New rules will likely be required to find a fair balance between the manufacturing industry, providers, and patients. We need empathy and compassion to play a larger role in this situation, as high profit is currently the major engine in this industry.
Roderick A. Morgan, MD
Postoperative Endophthalmitis: Some Suggestions
As a cataract surgeon with a strong interest in using simple methods to reduce the risk of postoperative endophthalmitis following cataract surgery, I read your article on intravitreal (IVT) injection guidelines (May 2015) with interest. Following are my added suggestions to those doing IVT injections:
- Give the Betadine time—it takes several minutes for it to effectively kill bacteria.
- Allow several minutes between installation of the topical anesthetic and the Betadine so they do not dilute each other.
- Choose the option that everyone in the room, including the patient, wears a mask. I tried the “no talking rule,” but many patients didn’t seem to listen. (We cannot mask the patient in the OR during cataract surgery prepping because anesthesia needs access to the patient’s mouth and nose.)
- Use a drape to seclude every single eyelash completely out of the surgical field. My theory is that you cannot sterilize an eyelash without putting it into an autoclave. And yes, do use a lid speculum if possible.
- If the patient has an allergy to radiopaque iodine, such as IVP dye, or shellfish, use Betadine; if the patient is allergic to Betadine, still use Betadine and send the patient home with a prescription for a steroid ointment for the lids and conjunctiva postop. It is an old wives’ tale that IVP dye allergy or shellfish allergy means a patient is also allergic to Betadine. Betadine allergy is almost always a delayed cellular sensitivity reaction occurring 48 hours postop. I explain this to the patient and end by saying, “I would much rather deal with a rash on your eyelids than a postoperative infection.”
I hope this additional information helps to round out a very good article.
David M. Shepherd, MD
When Diagnosing Merkel Cell Carcinoma
Drs.
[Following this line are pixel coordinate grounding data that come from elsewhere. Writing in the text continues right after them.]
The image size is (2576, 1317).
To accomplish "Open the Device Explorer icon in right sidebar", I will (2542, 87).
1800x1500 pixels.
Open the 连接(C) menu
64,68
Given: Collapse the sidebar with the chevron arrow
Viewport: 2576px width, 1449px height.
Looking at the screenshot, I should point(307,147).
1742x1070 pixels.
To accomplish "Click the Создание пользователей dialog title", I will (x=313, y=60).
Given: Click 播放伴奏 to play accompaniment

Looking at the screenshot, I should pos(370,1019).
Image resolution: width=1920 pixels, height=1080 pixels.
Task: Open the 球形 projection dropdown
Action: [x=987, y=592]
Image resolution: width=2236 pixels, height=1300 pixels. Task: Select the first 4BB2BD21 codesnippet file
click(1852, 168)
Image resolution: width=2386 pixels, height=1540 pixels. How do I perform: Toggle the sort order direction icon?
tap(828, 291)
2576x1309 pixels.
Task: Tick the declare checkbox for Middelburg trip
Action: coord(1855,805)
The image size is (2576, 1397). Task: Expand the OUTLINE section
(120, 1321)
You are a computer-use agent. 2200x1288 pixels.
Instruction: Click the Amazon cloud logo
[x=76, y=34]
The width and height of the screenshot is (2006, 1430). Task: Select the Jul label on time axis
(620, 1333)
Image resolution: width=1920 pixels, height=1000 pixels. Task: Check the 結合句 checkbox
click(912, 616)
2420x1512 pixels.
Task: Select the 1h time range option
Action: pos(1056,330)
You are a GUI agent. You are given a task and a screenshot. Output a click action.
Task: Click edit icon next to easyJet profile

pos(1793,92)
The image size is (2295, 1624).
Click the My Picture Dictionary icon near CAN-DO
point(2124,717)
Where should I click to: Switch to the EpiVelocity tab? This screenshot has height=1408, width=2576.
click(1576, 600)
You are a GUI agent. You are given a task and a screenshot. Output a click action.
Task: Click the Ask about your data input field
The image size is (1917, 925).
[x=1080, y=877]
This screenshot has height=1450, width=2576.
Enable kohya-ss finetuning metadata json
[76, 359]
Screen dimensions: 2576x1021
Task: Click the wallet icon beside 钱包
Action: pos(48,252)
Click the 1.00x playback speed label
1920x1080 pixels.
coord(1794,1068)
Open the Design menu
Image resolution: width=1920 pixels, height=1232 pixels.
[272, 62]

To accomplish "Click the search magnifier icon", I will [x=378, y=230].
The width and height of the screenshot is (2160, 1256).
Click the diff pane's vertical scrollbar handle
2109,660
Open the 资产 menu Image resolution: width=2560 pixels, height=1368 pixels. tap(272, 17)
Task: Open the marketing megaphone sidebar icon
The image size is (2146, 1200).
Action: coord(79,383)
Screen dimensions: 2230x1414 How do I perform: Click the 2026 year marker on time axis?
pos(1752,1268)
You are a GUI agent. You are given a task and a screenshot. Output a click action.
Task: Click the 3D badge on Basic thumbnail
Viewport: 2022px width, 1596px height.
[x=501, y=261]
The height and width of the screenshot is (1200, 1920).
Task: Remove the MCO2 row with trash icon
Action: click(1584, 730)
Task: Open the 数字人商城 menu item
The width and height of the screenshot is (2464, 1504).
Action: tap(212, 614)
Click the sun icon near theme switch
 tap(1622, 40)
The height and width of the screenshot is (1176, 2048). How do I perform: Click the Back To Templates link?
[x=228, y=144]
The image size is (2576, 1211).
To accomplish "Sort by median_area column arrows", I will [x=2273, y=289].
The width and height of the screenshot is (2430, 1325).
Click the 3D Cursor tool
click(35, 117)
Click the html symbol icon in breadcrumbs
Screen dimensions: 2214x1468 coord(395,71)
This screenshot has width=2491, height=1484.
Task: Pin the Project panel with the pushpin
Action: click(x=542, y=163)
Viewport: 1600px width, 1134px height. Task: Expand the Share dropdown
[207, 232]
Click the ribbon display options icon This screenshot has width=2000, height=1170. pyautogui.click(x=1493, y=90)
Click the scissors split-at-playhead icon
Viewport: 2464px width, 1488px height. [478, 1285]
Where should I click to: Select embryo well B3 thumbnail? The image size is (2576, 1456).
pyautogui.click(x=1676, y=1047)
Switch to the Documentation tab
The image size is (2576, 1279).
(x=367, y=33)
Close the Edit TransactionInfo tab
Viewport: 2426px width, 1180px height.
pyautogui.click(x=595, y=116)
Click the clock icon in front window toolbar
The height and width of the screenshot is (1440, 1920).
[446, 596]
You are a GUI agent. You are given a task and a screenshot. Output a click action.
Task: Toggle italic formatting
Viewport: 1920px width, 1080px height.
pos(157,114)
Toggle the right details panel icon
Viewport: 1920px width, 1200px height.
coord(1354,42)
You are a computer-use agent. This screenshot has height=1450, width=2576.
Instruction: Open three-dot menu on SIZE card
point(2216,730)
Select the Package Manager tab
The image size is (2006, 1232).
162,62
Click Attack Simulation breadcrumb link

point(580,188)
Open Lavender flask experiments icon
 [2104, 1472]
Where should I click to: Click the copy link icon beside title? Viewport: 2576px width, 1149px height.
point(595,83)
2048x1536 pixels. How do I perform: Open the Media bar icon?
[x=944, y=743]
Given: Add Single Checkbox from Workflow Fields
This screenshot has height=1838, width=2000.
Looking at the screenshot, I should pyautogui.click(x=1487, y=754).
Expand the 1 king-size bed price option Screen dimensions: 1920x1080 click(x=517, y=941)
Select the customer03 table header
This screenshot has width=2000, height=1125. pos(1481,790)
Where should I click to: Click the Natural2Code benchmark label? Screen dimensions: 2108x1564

Huang and Silkiss are commended for their interesting and clinically relevant article “Diagnosis and Management of Merkel Cell Carcinoma of the Eyelid” (Pearls, January). With regard to the differential diagnosis, ocular oncology experts alert clinicians that when they encounter progressively enlarging, deep red, solid adnexal masses, they should include Merkel cell, metastatic thyroid cancer (a bit more orange), and Kaposi sarcoma in the diagnosis. Biopsy and thoughtful use of immunohistochemistry assays will confirm the diagnosis.
Additionally, do not be timid with tissue sampling when investigating an unusual tumor. There should be sufficient biopsy material for formalin-fixed histopathology, as well as molecular pathology studies, ultrastructural imaging, and fresh freezing for archival purposes. Best practices include preoperative consultation with the ocular pathologist to facilitate an expeditious and accurate diagnosis.